Tassa soggiorno e Tari, è ancora scontro
Roseto, le associazioni degli operatori turistici tornano ad attaccare il primo cittadino Di Girolamo
ROSETO. Non si fermano le polemiche sugli aumenti della Tari e all’introduzione dell’imposta di soggiorno. Dopo l’intervento del sindaco Sabatino Di Girolamo in consiglio comunale, le associazioni turistiche ribadiscono il loro no agli aumenti della tassa sui rifiuti e la loro decisa contrarietà all’introduzione della tassa di soggiorno, e rinnovano la disponibilità, anche economica, per progetti utili al territorio.

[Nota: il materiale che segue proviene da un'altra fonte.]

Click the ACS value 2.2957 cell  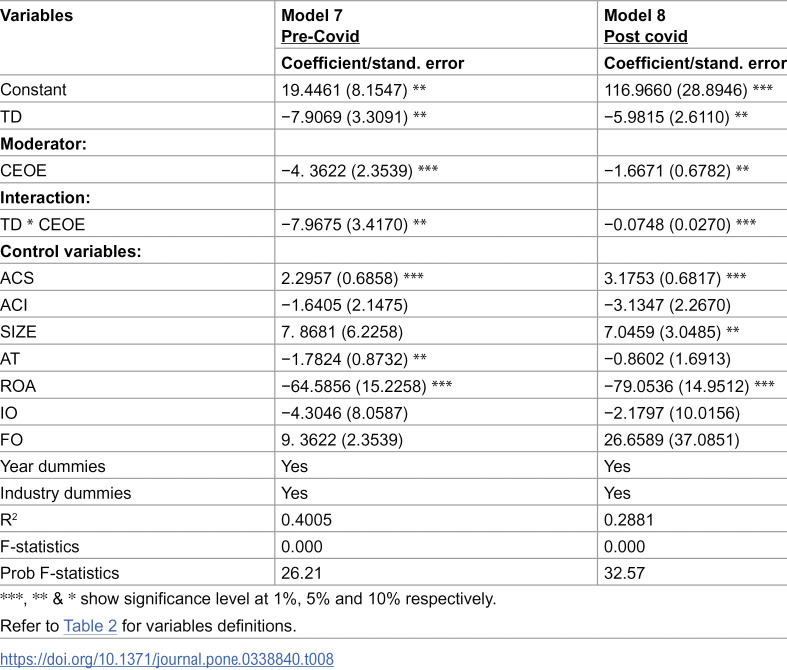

«A quanto pare non sono serviti a nulla tre documenti unitari sottoscritti da tutte le associazioni tra operatori turistici presenti a Roseto», scrivono le associazioni «o la strapiena manifestazione che si è svolta per dire no all’aumento della Tari per far riflettere il sindaco. Infatti Di Girolamo continua ancora a rilasciare dichiarazioni parlando di false divisioni delle associazioni e di ipotetiche liti plateali ai tavoli di concertazione tentando, in maniera scorretta, di mettere in cattiva luce coloro che, come noi, stanno provando a fargli capire le reali problematiche che sta attraversando la nostra città fornendogli consigli per contribuire a risolverli. Preferiremmo spendere il poco tempo utile che ci resta al di fuori dell’orario di lavoro per avanzare proposte, invece di essere costretti a rispondere continuamente con dei comunicati per ripristinare la verità».

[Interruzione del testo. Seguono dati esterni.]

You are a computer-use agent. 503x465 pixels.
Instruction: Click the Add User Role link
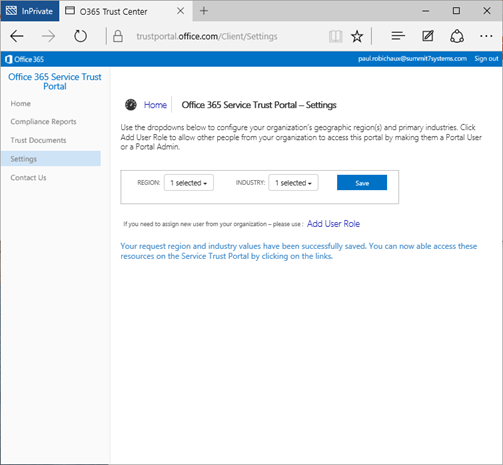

Le associazioni hanno contribuito anche al calendario delle manifestazioni natalizie. «Abbiamo sempre dimostrato la nostra disponibilità con proposte costruttive, attraverso iniziative e proponendo il nostro contributo per far fronte alle esigenze cittadine legate alla manutenzione, alla gestione del verde, alla realizzazione di eventi. D’altra parte il cartellone delle manifestazioni natalizie è stato fatto grazie all’attività svolta dalle associazioni di Roseto che, con grande impegno e sacrificio, anche economico, intendono vivacizzare la città per le prossime festività. Ma alla nostra disponibilità il sindaco non ha mai fornito risposte, né dimostrato alcun interessamento». Sull’introduzione dell’imposta di soggiorno le associazioni temono che l’eventuale ricavato, invece di servire alle esigenze della città, venga utilizzato, come già avviene in molti comuni italiani che l’hanno introdotta, per coprire buchi di bilancio o per iniziative clientelari. «Ci dispiace anche», concludono le associazioni, «che la maggioranza, nell’ultimo consiglio comunale, non ha accettato la richiesta di un tavolo di lavoro sul turismo, con motivazioni che ci hanno lasciato perplessi». (l.v.)